Loading dataset cal_housing....
Splitting into train/val/test with 12384/4128/4128 samples
Done loading dataset cal_housing
Coeff of determination (R^2) on Train: 0.61
Coeff of determination (R^2) on Test: 0.6
[Calibration Split]
 1) Check score before calibration=3.1939690113067627 
 2)Check score after quantile calibration=3.1262903213500977 
 3) Check score after dist calibration=3.050403356552124
[Test Split] 
 1) Check score before calibration=3.199695587158203 
 2) Check score after quantile calibration=3.1359283924102783 
 3) Check score after dist calibration=3.0494537353515625


Above, we see that after performing distribution calibration, the check score improves in comparison with the quantile calibration baseline (Kuleshov et al. 2018). 

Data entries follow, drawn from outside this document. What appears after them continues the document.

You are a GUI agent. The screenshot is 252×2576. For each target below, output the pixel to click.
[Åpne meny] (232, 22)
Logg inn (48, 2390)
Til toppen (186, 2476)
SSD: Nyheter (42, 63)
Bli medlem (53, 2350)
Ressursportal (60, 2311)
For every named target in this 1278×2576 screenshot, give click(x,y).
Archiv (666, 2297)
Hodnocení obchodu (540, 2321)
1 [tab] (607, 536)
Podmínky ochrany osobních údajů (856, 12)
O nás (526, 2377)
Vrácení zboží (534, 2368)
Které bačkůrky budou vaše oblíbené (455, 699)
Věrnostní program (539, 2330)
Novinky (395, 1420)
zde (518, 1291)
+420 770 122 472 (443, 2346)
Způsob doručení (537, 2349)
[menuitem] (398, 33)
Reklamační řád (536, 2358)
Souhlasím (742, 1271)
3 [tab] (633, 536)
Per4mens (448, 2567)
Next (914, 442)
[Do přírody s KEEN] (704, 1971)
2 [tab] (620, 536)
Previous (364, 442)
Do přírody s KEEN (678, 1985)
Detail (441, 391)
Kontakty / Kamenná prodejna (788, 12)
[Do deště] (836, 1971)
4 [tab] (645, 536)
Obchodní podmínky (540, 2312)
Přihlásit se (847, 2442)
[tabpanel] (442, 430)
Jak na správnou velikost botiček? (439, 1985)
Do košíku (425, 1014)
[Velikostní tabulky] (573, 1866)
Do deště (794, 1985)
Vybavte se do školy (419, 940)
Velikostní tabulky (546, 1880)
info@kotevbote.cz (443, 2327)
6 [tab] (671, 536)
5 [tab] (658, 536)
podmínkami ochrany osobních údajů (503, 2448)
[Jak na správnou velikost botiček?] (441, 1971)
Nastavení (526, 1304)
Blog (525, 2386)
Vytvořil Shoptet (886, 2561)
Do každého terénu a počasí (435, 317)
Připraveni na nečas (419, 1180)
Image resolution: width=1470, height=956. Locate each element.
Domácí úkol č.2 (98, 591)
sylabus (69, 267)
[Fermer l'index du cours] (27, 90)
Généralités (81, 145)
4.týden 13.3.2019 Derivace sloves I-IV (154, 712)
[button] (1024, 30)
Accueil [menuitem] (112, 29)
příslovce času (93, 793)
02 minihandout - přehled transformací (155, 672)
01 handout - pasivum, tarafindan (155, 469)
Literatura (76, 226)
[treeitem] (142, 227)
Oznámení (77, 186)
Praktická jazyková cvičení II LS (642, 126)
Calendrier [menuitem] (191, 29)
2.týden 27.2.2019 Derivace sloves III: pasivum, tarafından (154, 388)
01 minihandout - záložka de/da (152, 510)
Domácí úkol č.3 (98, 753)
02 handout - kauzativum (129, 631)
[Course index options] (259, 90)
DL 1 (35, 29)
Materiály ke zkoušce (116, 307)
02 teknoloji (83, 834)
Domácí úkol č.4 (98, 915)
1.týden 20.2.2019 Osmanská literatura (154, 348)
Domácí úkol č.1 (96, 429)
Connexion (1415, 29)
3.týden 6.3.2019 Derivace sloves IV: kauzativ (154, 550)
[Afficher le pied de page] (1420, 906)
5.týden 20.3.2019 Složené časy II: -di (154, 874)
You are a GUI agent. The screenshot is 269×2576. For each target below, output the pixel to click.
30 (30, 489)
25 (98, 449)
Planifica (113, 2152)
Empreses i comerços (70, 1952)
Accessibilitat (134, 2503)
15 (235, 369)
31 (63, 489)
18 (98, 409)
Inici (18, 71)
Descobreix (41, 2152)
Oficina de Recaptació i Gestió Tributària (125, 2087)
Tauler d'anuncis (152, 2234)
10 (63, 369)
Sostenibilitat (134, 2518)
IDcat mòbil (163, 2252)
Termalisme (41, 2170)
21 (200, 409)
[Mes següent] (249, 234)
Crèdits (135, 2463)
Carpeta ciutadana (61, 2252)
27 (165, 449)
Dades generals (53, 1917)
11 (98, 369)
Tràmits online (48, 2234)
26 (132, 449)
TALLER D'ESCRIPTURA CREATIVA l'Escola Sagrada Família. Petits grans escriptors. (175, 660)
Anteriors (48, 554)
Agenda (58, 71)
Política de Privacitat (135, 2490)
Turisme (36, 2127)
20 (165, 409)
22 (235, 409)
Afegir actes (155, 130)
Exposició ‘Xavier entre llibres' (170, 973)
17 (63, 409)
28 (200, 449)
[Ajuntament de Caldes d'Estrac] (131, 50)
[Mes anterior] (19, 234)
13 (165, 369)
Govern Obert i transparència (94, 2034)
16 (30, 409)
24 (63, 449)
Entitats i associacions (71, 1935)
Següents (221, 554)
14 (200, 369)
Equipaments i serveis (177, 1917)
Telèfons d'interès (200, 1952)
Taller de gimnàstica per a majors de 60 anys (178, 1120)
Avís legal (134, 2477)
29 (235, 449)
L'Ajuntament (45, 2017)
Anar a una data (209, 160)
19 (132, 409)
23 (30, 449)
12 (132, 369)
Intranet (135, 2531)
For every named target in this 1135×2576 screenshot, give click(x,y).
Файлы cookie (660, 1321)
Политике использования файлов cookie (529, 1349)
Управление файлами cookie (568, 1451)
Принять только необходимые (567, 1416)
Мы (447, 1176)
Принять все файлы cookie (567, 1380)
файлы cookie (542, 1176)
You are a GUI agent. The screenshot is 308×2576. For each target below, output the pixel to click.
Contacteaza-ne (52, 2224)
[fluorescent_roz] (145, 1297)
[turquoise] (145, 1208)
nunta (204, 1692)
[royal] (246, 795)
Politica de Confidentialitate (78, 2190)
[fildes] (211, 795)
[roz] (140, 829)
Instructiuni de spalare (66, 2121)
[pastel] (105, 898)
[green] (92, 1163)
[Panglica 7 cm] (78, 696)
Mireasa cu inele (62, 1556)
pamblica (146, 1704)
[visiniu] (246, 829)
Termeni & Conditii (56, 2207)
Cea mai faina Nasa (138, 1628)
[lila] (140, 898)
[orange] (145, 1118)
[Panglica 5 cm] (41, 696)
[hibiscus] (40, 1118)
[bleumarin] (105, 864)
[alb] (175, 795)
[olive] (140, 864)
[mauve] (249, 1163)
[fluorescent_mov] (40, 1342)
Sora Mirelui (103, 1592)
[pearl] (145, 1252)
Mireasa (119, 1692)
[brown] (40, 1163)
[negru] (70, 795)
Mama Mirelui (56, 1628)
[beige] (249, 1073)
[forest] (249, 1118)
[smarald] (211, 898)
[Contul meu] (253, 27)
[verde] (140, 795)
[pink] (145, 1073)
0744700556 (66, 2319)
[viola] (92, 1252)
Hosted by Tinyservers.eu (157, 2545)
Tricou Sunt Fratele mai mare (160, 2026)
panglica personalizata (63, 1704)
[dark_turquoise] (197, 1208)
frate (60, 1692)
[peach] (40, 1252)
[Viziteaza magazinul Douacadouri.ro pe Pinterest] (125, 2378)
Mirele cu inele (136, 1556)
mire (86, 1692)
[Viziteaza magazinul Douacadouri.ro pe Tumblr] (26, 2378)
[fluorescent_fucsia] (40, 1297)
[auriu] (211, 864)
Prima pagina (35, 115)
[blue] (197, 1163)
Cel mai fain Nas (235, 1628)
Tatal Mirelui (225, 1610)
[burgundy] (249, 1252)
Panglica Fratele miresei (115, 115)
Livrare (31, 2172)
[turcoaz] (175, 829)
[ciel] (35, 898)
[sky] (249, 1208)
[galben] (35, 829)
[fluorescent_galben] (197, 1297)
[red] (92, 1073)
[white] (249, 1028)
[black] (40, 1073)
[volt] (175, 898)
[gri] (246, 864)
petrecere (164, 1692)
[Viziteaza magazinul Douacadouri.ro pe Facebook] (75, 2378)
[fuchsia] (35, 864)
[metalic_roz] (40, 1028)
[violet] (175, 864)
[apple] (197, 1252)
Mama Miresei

## Conclusions and closing thoughts




In this blog, we saw that accurate predictive uncertainties are fully characterized by two properties—calibration and sharpness. We argued that predictive uncertainties should maximize sharpness subject to being calibrated (Gneiting et al., 2007) and proposed a recalibration technique that achieves this goal. We demonstrated the implementation of our techniques via the DistCal library on a classification and a regression task. 

Out technique guarantees distribution calibration for a wide range of base models and is easy to implement in a few lines of code. It applies to both classification and regression and is formally guaranteed to produce asymptotically distributionally calibrated forecasts while minimizing regret. Finally, our analysis formalizes the well-known paradigm of Gneiting et al. (2007) and provides a simple method that provably achieves it. This lends strong support for this principle and influences how one should reason about uncertainty in machine learning. We believe that an important takeaway of our work is that calibration should be leveraged more broadly throughout machine learning.